La visione del film, dunque, è avvolta da una commozione, da cui è difficile non farsi “ricattare”,
merito anche della strepitosa colonna sonora del maestro Luis Bacalov e
di Sergio Endrigo, che unita alla sofferta, magistrale interpretazione
di Troisi e al perfetto Neruda di Philippe Noiret, fanno del film uno
dei grandi capolavori del cinema mondiale: vero, sincero, poetico,
umano, commovente…una perla nel deserto!!! Un’altra
scena dal film “Il postino”(1994), quella del matrimonio tra il povero
Mario e l’ostessa Beatrice, con Pablo Neruda testimone di nozze.“Il postino” venne presentato al Festival del cinema di
Venezia il primo settembre del 1994, anticipando di tre settimane
l’uscita nelle sale. Negli Usa uscì invece nel giugno dell’anno
successivo, riuscendo così ad ottenere cinque candidature ai premi Oscar
del 1996: come miglior film, miglior attore protagonista, miglior
regia, miglior sceneggiatura non originale e miglior colonna sonora. Ne
vinse solo uno: quello per la miglior colonna sonora, firmata
dall’argentino Luis Bacalov e da Sergio Endrigo, ma già di per sè, le
numerose candidature all’Oscar ne fanno il film italiano ad avere
ricevuto più nominations alla prestigiosa kermesse americana.
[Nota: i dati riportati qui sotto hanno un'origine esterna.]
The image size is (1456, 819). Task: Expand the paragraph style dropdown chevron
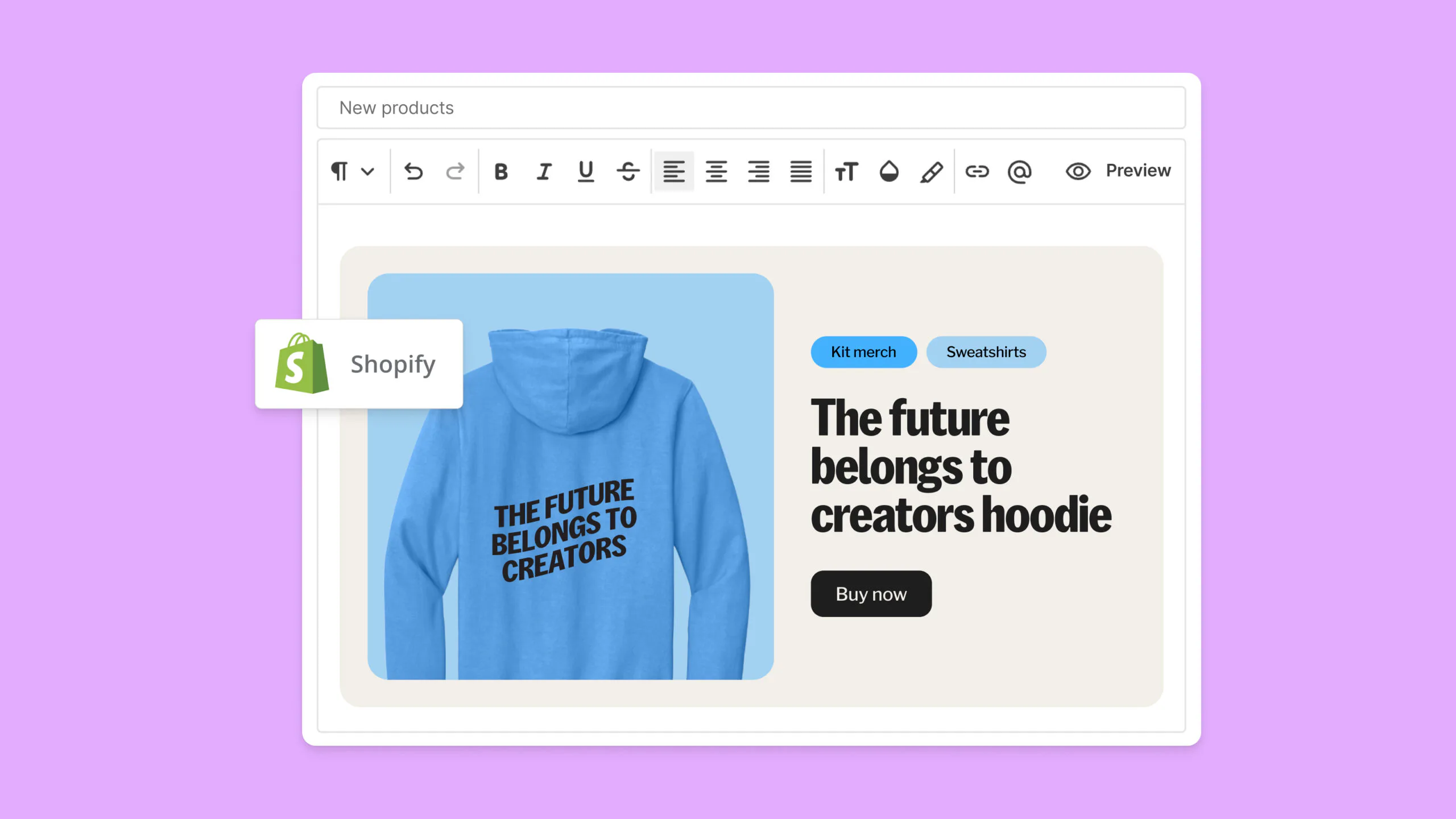pos(367,171)
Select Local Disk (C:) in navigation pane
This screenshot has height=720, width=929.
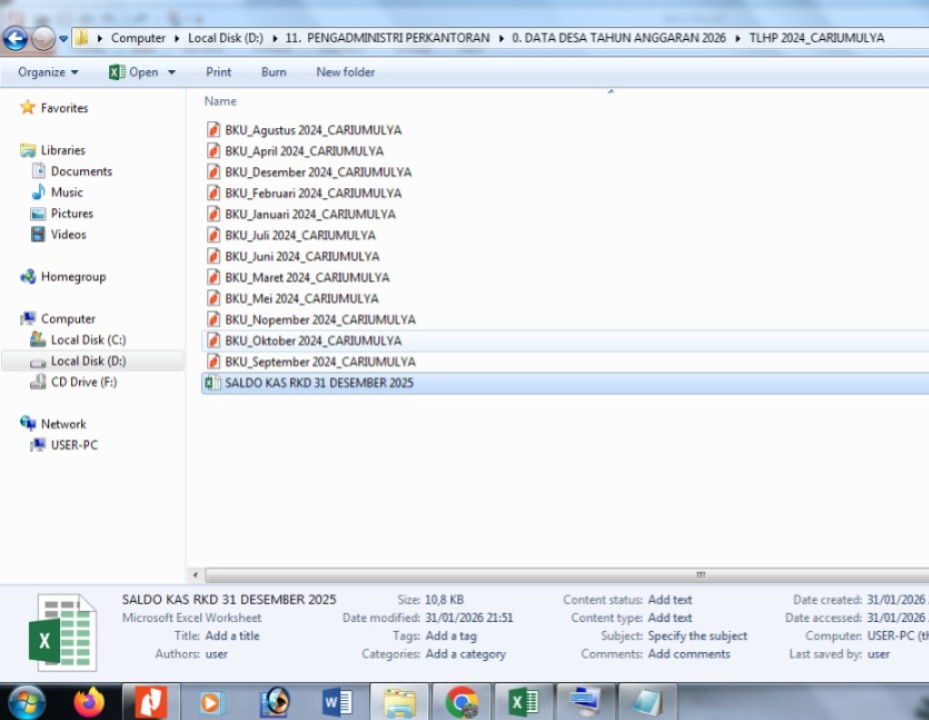(88, 340)
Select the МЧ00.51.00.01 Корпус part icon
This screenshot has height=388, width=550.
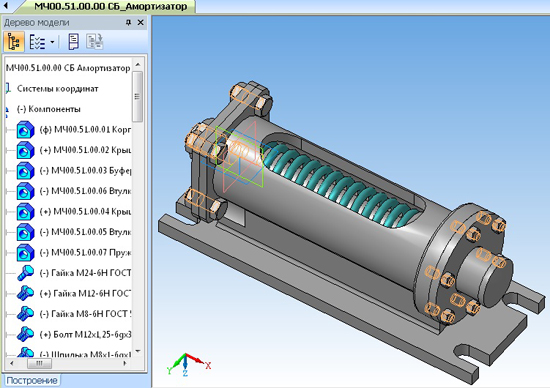25,130
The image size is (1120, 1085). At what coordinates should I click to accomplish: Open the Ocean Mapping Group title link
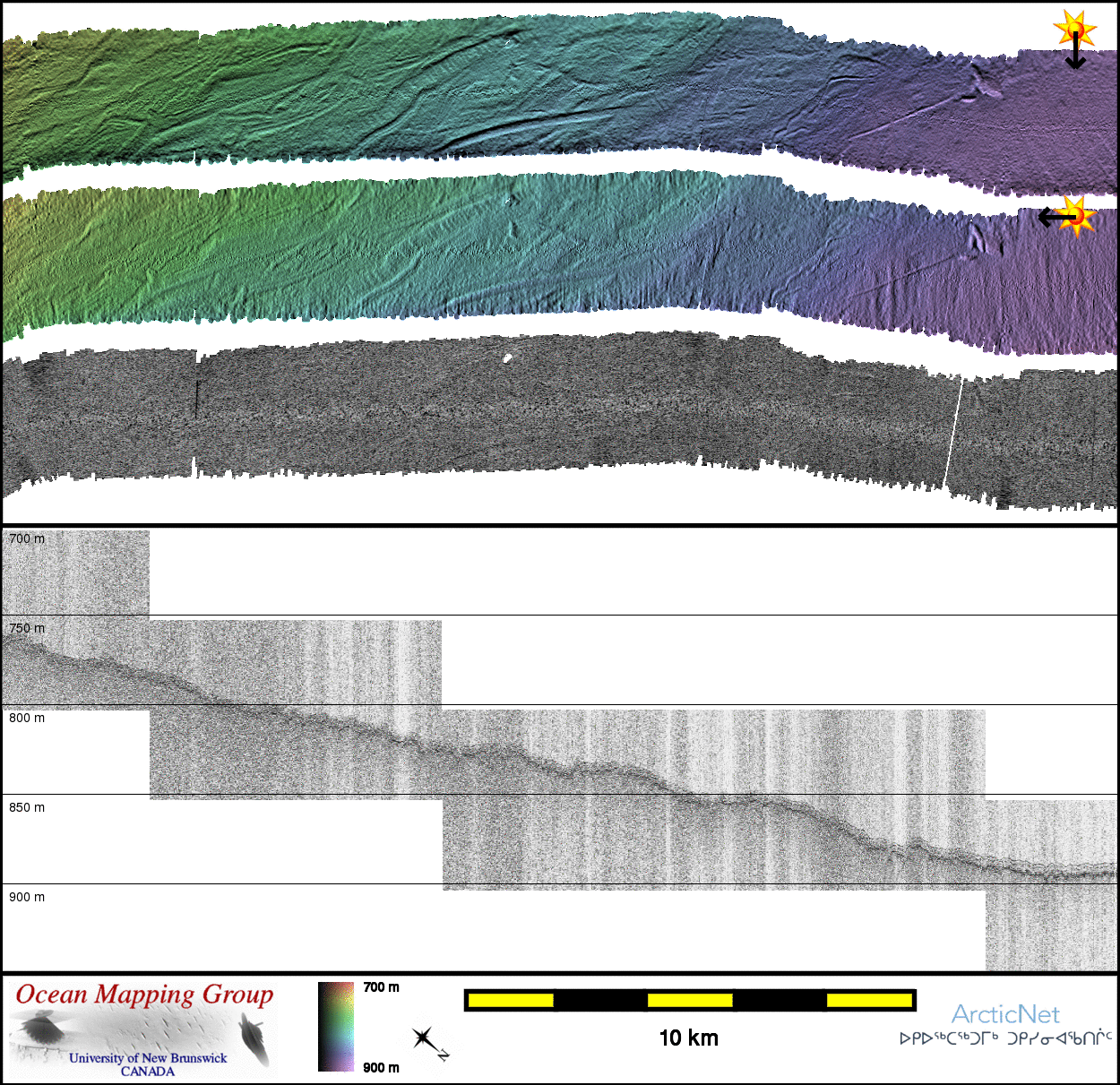144,995
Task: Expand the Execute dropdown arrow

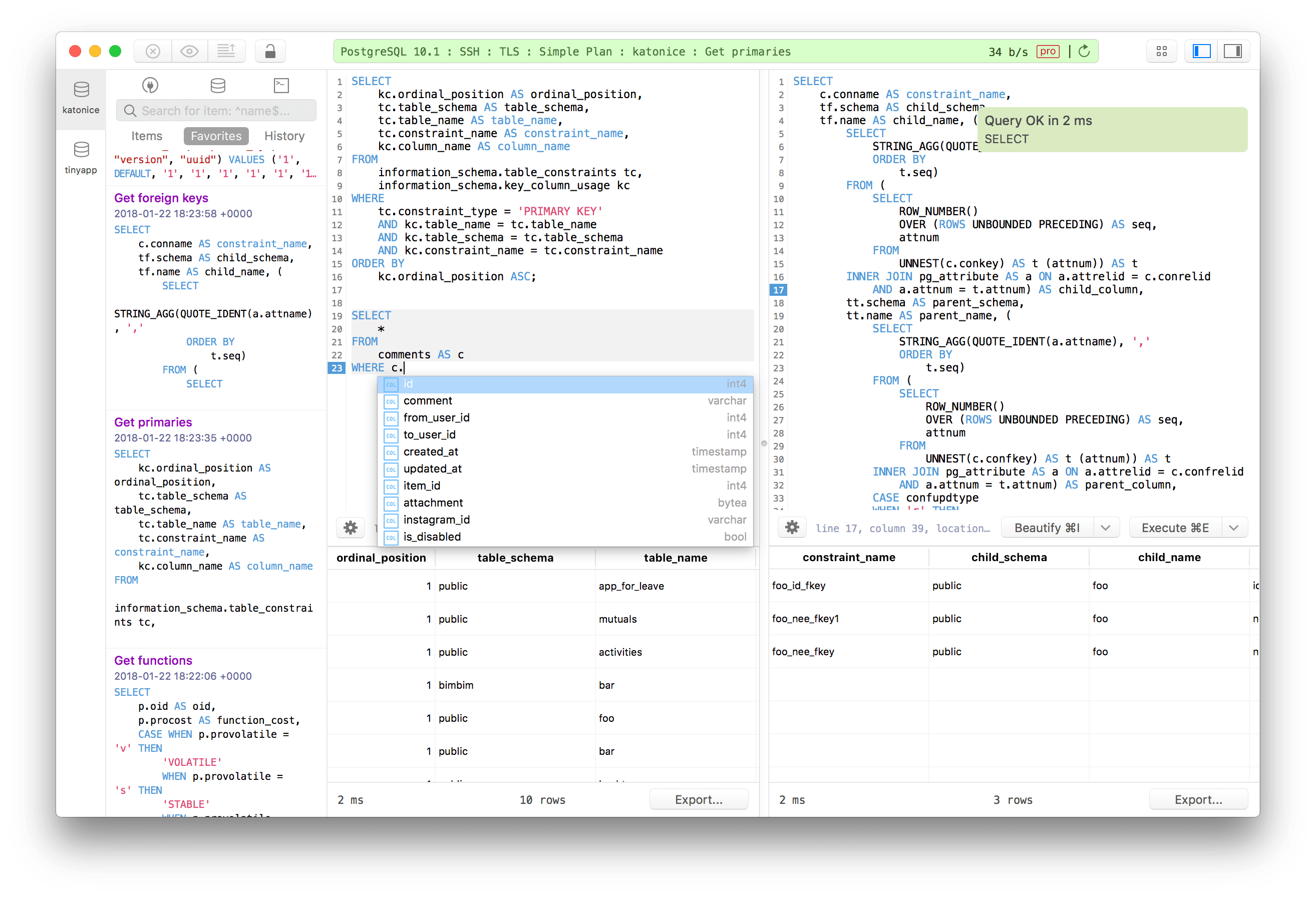Action: tap(1234, 528)
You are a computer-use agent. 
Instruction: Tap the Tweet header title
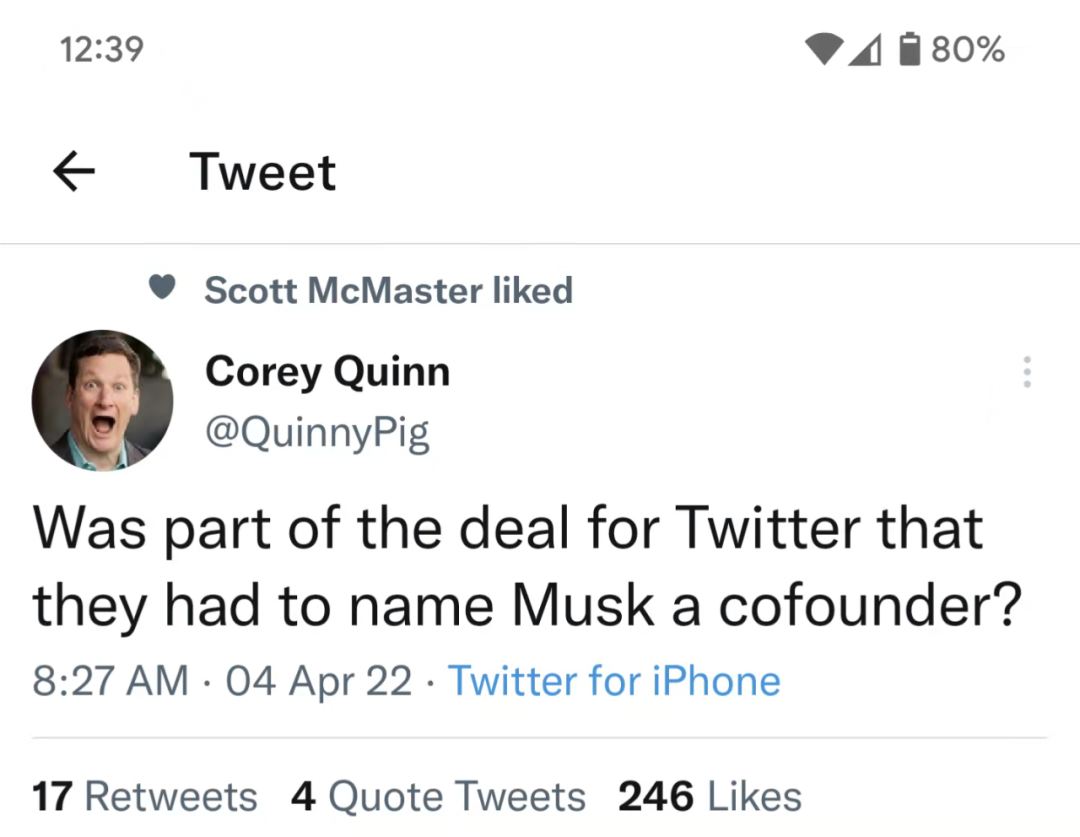point(263,172)
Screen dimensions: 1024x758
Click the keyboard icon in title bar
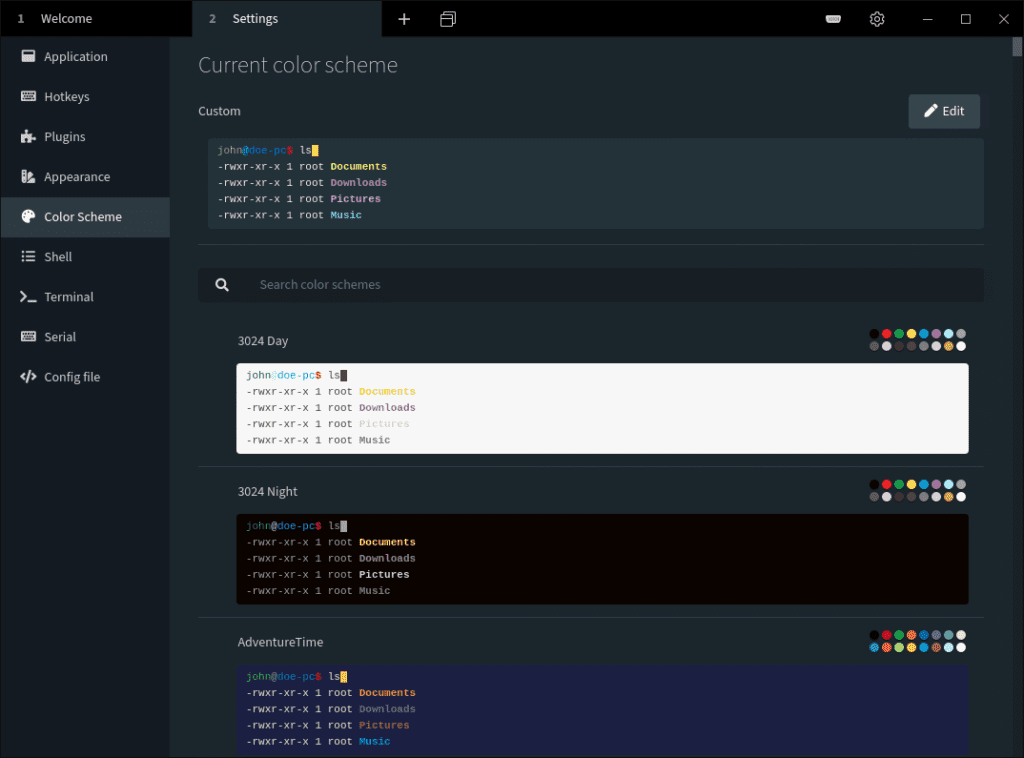coord(833,19)
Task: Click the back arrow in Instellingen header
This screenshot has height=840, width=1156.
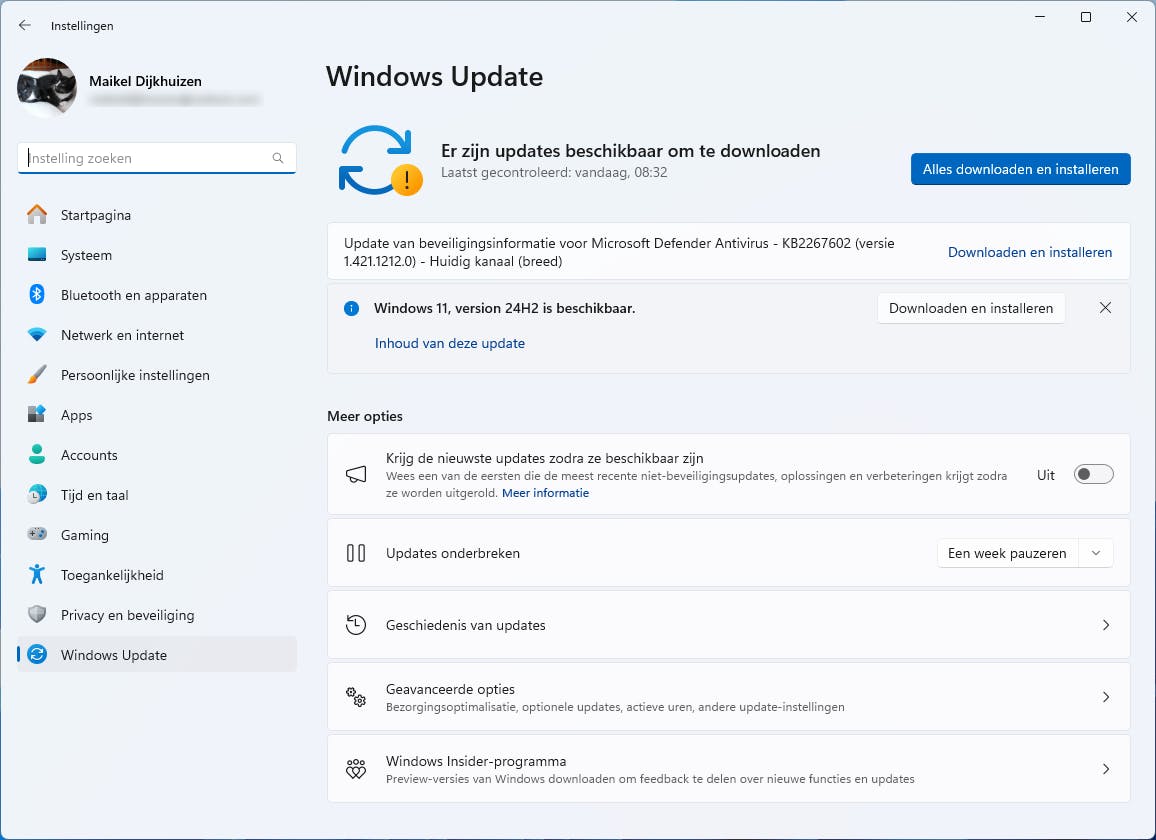Action: pos(25,26)
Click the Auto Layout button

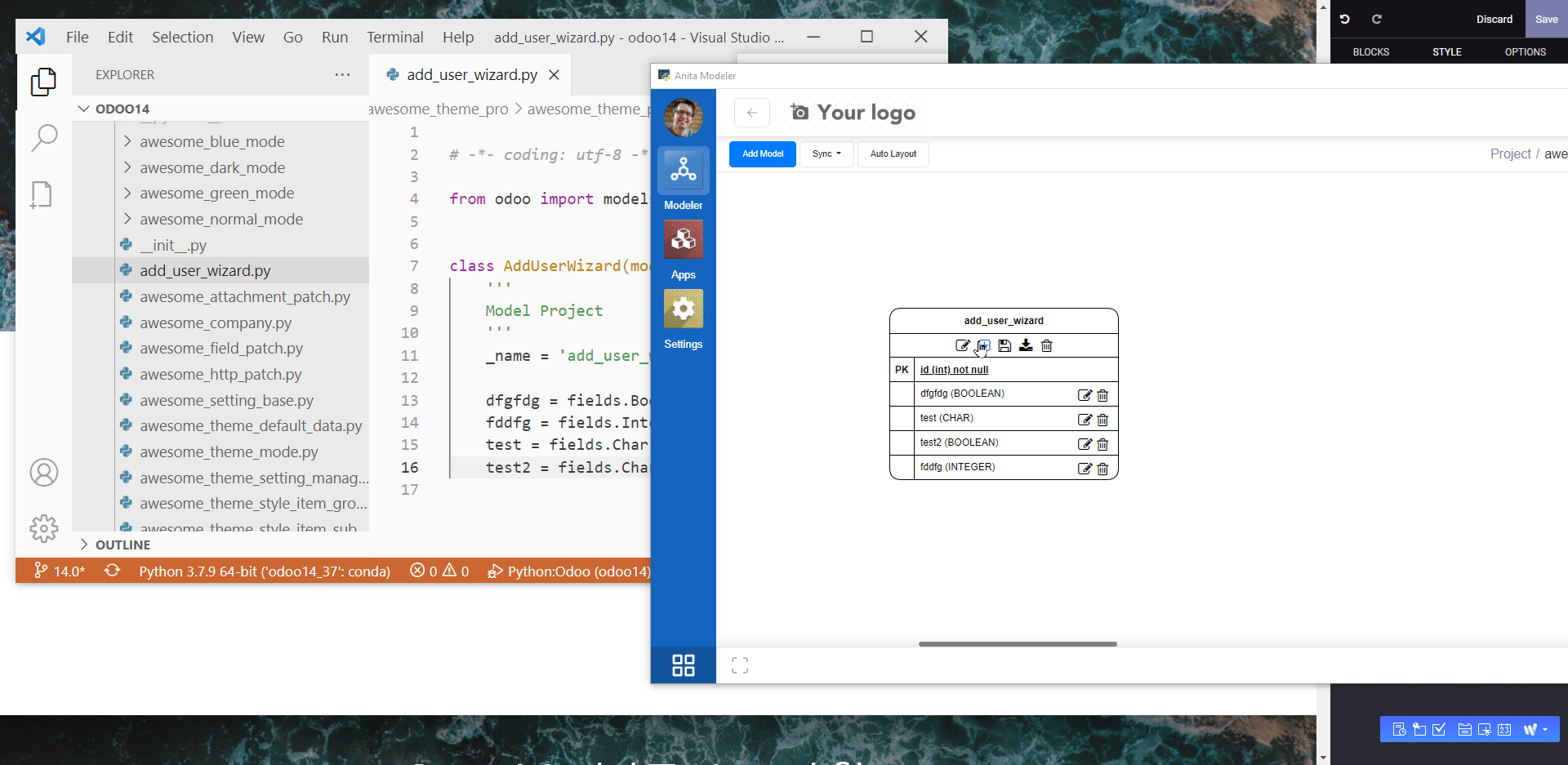click(893, 153)
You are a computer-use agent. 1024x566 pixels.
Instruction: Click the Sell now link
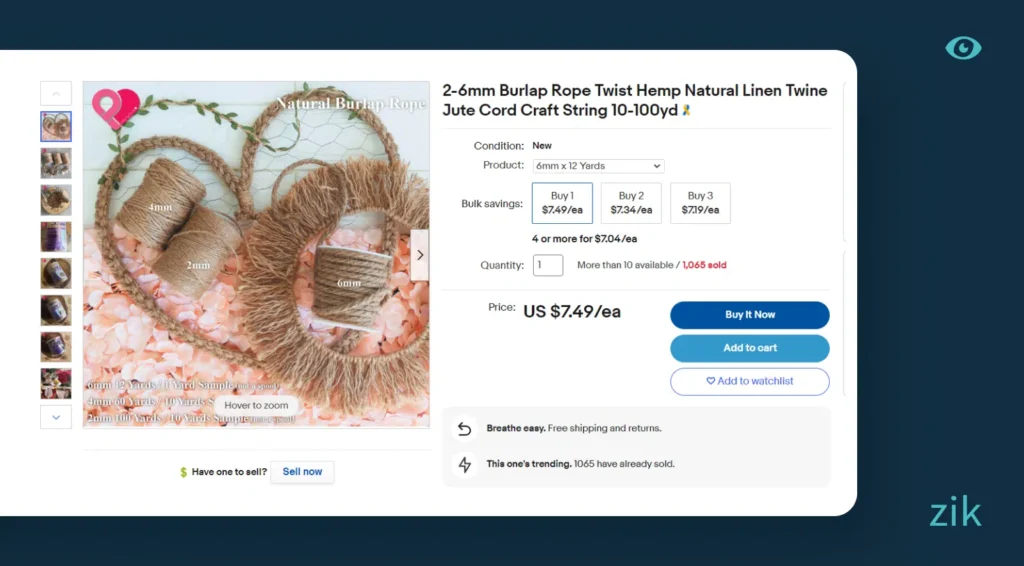302,472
Da San Giorgio a Cremano ad Hollywood: la vicenda umana di Massimo
Troisi non ha perso, dunque, di autenticità, ovunque si sia dipanata.
Sarà per questo che, a più di venti anni dalla sua morte, l’artista
napoletano è assurto a simbolo, anche e soprattutto presso le nuove
generazioni. Massimo si propone sintesi ideale di una maschera che
coniuga Eduardo e Totò. La sua mimica è eletta come rappresentativa di
un’essenza meridionale moderna, non convenzionale, lontana dagli
stereotipi. E tale è rimasta, sopravvivendo alla sua morte prematura
avvenuta il 4 giugno del 1994, quando aveva 41 anni. Tutti
vogliono ricordare Massimo Troisi, così, nel pieno della sua salute,
mentre assiste da bordo campo, e si prepara ad entrare in campo alla
partita del cuore, nel settembre del 1992, che si giocò a Trapani, per
omaggiare i tragici assassini di Falcone e Borsellino, che avvenne pochi
mesi prima.
Un talento ineguagliabile, un poeta, un attore e artista di eccelso
livello, amatissimo dal pubblico, ma troppo presto andatosene via!
Rimangono di lui, le sue interviste, i suoi sketch, le sue poesie, i
suoi pensieri, e i suoi 12 film: non tanti ma neanche pochi, sufficienti
comunque perchè la sua anima e la sua eredità artistica rimangano
immortali allo scorrere impetuoso del tempo, nel cuore del pubblico
delle vecchie e delle nuove generazioni.